[parisc-linux] Re: sid vs woody (was 715/50)

Bdale Garbee bdale@gag.com
14 Jan 2002 10:42:10 -0700


aderesch@fs.tum.de (Andreas Deresch) writes:

> > deb http://http.us.debian.org/debian sid main contrib non-free
> > deb http://non-us.debian.org/debian-non-US sid/non-US main contrib non-free
> Shouldn't one use stable, testing and unstable, which are of course at the
> moment linked to potato, woody and sid respectively? Otherwise you will stay
> with sid even when it is declared stable (or unavailable) - and you don't
> want that, do you?  ;-)

"It depends."

First of all, sid won't ever be stable.  Sid was the kid in the Toy Story
movie who was sort of scary and should never be let out of the house... (well,
actually he's the character I most identified with in the movie, but we won't
go there... :-) and it's the *permanent* codename for Debian unstable.  In 
our new pool-based scheme, new names get declared for the 'testing' release 
and become stable with time.  So, 'woody' is now the same as 'testing' and 
will be the same as 'stable' when it is released... at which point a new name
will be assigned for the new testing release, and so on.
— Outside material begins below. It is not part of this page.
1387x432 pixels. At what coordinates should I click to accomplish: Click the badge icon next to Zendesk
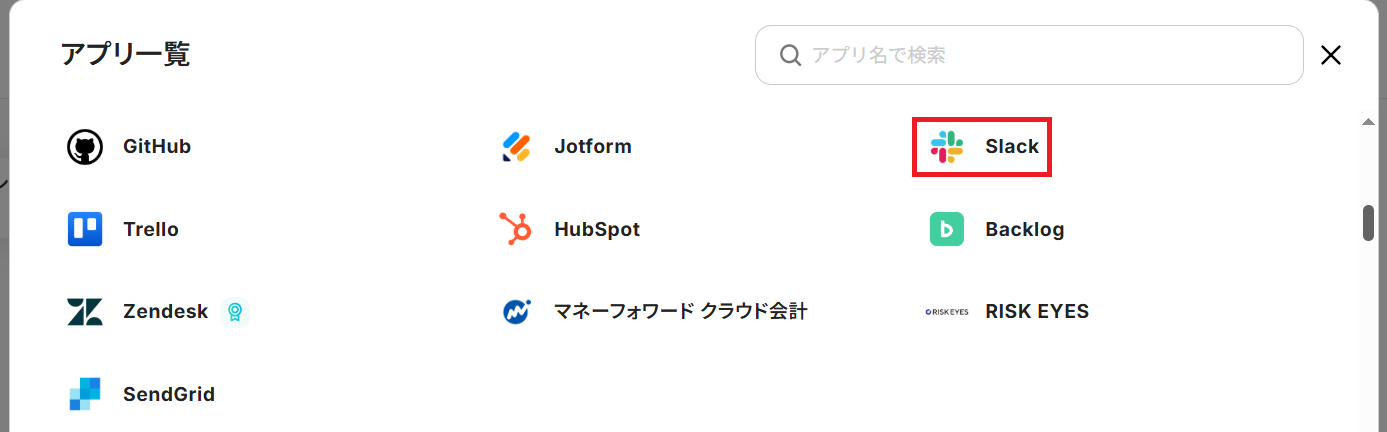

Sometimes it makes sense to use the release tokens.  You may want to always
run 'stable' on a machine to get the latest stable release, for example.  In
other cases, it makes much more sense to track a particular named release and
have conscious control over when you hop from one release to another.  If you
want to track unstable, either 'sid' or 'unstable' is fine.  If you want to
start with woody now and stay with it when it goes stable, 'woody' might be
better than 'testing' to use in the sources.list file.

Hope that helps.  For what it's worth, I always use the code names and exert
explicit control over when I hop from one release to another... but I've helped
configure production servers with files that say 'stable' and also include
entries for the security.debian.org updates (crucial if tracking stable!).